After an unsuccessful attempt to live in Britain, she returned to Montreal, where she took a creative writing course under the direction of Terry Byrnes, the first person to take her seriously as a writer. She also finished a Ph.D in Jewish studies at McGill University, specializing in biblical exegesis.

For the next two decades, she taught creative writing and Jewish studies at McGill, Concordia University and John Abbot College. She enjoyed her teaching positions, but left academia to devote herself to writing. “It was a risky move, but I’m glad I made that decision.”

In the meantime, she met a man, a translator who became the father of her only child, Larissa.
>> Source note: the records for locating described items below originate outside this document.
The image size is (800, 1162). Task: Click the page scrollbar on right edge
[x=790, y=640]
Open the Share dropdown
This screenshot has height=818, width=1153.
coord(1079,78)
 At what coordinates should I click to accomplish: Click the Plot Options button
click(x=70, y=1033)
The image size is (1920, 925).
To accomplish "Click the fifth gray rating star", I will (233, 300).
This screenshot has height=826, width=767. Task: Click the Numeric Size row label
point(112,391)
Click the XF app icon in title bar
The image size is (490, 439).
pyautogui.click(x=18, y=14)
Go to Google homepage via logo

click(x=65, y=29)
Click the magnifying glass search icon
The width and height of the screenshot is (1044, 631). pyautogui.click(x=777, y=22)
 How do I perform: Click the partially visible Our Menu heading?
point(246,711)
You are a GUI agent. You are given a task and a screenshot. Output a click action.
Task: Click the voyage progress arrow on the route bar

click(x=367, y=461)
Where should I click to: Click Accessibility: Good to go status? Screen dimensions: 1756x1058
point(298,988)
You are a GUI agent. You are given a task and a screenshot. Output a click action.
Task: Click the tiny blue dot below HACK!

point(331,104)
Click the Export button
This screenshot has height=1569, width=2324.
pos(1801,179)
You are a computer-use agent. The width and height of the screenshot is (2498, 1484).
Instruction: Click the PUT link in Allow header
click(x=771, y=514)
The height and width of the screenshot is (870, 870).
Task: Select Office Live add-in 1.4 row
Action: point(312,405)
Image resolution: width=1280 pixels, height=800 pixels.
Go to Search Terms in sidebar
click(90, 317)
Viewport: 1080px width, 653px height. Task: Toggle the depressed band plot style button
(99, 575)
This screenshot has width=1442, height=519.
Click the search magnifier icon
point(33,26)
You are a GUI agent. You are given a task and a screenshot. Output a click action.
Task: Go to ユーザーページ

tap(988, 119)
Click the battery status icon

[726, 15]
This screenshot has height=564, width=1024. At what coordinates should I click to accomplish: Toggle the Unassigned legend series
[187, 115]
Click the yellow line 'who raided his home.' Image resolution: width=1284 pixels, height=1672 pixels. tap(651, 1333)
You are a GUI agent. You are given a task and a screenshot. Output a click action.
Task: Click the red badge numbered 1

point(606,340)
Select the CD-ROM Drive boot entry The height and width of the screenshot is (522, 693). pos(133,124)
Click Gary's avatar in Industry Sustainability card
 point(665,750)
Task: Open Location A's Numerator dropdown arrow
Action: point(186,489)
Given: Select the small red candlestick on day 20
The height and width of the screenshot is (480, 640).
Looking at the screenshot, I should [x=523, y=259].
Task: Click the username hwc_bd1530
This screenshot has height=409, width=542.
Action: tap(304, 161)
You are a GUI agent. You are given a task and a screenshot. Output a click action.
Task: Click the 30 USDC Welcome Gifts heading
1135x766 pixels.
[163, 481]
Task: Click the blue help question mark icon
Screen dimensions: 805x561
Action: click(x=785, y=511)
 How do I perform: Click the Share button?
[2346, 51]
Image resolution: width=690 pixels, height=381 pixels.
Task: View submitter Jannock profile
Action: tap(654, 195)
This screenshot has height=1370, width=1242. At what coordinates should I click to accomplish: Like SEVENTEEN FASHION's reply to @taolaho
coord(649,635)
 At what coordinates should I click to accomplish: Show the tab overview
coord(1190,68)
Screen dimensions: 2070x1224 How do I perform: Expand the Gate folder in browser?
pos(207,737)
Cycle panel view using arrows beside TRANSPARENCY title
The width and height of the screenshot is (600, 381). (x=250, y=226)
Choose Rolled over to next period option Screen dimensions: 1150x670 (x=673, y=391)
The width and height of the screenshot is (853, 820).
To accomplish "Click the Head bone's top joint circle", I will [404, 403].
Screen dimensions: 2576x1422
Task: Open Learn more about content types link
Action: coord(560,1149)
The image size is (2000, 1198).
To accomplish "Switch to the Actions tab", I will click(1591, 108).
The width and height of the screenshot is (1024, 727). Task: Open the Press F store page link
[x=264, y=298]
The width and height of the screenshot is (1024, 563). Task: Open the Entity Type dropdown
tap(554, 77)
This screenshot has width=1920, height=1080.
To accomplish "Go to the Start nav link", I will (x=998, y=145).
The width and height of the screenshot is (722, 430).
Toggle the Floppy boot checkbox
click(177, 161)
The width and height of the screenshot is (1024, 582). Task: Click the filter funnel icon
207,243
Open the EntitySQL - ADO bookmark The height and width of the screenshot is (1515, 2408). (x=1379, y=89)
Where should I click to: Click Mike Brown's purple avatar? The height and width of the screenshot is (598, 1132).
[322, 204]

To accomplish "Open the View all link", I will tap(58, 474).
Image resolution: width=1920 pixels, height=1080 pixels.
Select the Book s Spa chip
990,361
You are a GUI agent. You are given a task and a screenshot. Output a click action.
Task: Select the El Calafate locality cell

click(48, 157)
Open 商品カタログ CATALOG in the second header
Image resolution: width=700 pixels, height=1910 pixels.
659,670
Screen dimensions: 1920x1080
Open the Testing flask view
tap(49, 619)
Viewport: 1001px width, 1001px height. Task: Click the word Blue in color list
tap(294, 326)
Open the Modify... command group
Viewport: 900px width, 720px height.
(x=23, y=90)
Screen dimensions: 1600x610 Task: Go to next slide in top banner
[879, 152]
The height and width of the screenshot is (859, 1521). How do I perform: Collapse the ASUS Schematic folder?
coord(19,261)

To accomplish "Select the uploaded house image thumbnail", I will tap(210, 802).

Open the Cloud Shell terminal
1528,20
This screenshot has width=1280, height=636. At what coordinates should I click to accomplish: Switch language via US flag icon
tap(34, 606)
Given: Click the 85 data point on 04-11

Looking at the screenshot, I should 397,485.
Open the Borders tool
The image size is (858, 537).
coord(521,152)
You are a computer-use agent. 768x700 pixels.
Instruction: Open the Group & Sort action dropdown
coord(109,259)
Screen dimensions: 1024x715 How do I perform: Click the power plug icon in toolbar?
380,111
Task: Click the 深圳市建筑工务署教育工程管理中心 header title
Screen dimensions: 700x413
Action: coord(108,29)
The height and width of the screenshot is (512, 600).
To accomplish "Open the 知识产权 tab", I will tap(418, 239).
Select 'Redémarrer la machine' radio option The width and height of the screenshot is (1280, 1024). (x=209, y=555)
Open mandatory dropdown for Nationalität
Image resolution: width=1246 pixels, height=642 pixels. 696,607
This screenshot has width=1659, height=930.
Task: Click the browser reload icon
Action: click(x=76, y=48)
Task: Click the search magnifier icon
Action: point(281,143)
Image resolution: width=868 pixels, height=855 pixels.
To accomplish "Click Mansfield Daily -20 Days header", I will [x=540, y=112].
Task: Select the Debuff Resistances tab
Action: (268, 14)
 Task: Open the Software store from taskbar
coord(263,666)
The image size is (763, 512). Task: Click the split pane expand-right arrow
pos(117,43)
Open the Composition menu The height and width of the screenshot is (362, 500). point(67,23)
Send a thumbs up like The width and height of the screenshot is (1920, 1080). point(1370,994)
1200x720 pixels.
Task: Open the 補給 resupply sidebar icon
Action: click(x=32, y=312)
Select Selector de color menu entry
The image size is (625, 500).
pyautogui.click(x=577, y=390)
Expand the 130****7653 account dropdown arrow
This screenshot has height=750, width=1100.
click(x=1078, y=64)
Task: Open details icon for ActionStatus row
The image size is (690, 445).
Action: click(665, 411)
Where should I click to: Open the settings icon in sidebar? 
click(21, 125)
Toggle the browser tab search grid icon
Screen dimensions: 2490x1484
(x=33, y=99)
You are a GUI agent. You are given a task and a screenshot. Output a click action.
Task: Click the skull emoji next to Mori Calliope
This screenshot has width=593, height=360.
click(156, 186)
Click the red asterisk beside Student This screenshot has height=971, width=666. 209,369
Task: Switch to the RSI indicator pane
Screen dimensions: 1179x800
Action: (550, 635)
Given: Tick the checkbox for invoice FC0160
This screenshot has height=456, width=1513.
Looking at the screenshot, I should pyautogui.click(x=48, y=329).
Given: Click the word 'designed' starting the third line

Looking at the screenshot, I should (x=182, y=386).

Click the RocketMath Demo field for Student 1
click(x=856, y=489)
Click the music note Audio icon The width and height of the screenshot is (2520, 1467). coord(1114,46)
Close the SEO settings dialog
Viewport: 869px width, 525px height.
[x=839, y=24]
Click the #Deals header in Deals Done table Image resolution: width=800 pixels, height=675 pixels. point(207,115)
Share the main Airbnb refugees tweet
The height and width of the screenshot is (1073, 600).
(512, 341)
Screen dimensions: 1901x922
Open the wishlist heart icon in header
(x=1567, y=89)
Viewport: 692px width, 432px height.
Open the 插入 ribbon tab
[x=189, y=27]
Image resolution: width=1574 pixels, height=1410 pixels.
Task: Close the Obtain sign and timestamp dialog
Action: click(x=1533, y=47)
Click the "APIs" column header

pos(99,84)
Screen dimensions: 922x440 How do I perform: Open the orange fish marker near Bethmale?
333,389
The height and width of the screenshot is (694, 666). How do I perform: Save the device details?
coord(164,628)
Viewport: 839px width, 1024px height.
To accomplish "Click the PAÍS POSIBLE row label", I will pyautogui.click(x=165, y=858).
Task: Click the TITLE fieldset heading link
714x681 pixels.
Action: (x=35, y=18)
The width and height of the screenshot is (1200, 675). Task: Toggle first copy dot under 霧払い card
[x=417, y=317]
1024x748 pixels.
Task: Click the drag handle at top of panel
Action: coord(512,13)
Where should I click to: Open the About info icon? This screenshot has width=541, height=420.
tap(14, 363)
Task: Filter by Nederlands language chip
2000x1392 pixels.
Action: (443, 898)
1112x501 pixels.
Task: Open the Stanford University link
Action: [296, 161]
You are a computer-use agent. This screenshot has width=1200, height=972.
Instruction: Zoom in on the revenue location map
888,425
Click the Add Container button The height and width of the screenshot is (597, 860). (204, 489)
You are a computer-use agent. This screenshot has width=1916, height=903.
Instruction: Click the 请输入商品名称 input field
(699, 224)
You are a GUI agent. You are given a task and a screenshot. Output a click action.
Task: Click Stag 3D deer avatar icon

They divorced when Larissa was a toddler, but shared custody of her and remained on cordial terms. “Until Larissa, finished high school, he lived a few minutes’ walk from us, and Larissa strolled over whenever she felt like it.”

She and Larissa moved to Guelph because big-city living was no longer appealing. “It exhausted me,” she said. “Guelph was a town I wanted to live in, and Guelph had a university Larissa wanted to study at. We relocated as a family of two.”

Ravel would be pleased if she could find a position as an instructor in creative writing, but there are currently few openings. “As a result, I’m constantly struggling,” she said, adding she would not be able to survive without her former partner’s assistance.

Although Israel is very far from Guelph, Ravel is peripherally involved in Israel’s peace movement. “I always say hope is a political obligation. We have no choice, though it’s not easy to maintain hope.”

Clearly not a supporter of the current Israeli government, Ravel said, “We are waiting for a visionary leader who demonstrates integrity and courage.  Idealistic people are often not the ones who are drawn to politics. This, of course, is a problem everywhere.”